Association football career
- Position: Midfielder

Youth career
- Customs Football Club
- College Football Club

Senior career*
- Years: Team / Apps / (Gls)
- 1987–1993: Gibraltar United
- 1993–1994: Glentoran
- 1994–1995: Manchester United (Gibraltar)
- 1995–1996: Crusaders
- 1996: Distillery
- 1997–1999: Linense / 50 / (2)
- 1999: Los Barrios / 16 / (0)
- 2000–????: Manchester United (Gibraltar)

International career
- 1987–2006: Gibraltar / 9+ / (5+)

= Colin Ramirez =

Gibraltarian footballer (born 1971)

Colin Ramirez (born 1 February 1971) is a Gibraltarian firefighter and former footballer who played as a midfielder. He became the chief fire officer of Gibraltar in 2020.

==Football career==
===Club career===
Ramirez started his career at Gibraltar United at the age of 16. In 1989, after the opening of the Gibraltar–Spain border, Ramirez went on trial with CD Málaga, who nearly signed him, but issues regarding citizenship prevented him from joining.

In 1993, he was spotted by former England international footballer Peter Barnes, who recommended him to Northern Irish club Glentoran, where he signed in August 1993 after having been on trial with the club for a month.

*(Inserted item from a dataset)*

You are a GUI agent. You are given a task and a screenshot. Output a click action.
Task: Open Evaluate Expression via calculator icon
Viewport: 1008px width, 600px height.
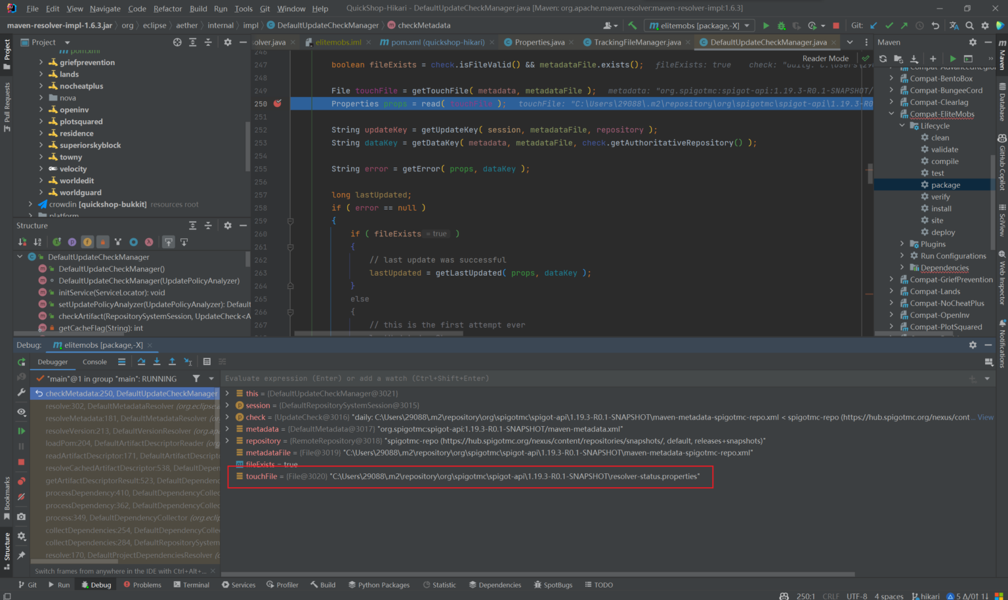pyautogui.click(x=207, y=361)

In December 1993, he went on a ten-day trial with Notts County, before later being released by Glentoran in March 1994 to return to Gibraltar with Manchester United. In 1995, he moved to Australia to join a team in Newcastle, but returned to Gibraltar after the team folded. In December 1995, he returned to Northern Ireland to join Crusaders for six weeks. In March 1996, he signed for Distillery.

In 1997, Ramirez signed for Spanish club Linense. Shortly after signing, on 28 September 1997, he scored the winning goal of a match in the 67th minute against rivals Algeciras. In 1999, he helped the club achieve promotion to the Segunda División B.

===International career===
Ramirez was first selected for the Gibraltar national team at the age of 16, making his debut against the Norwegian under-21 national team. His first tournament for Gibraltar was the 1995 Island Games, where during a match against Ynys Môn, he suffered a fractured nose. He continued to play for the national team for 19 years, being made the team captain in 1999, before retiring at the age of 35 in 2006.

In 2021, the IFFHS included Ramirez in their men's all-time Gibraltar dream team.

==Firefighting career==
Ramirez initially applied to become a fireman at the age of 18, but was rejected. In January 2000, he joined the Gibraltar Fire and Rescue Service, where he became the "best overall recruit" in the 16-week development programme. On 24 January 2020, he was promoted to chief fire officer of Gibraltar.

==Personal life==
Ramirez is married and has two children. His father Adolfo was also a footballer, and later became a manager, notably coaching the Gibraltar football team between 1995 and 1997. His uncles, Frank, Pepe and Jaime, were also footballers.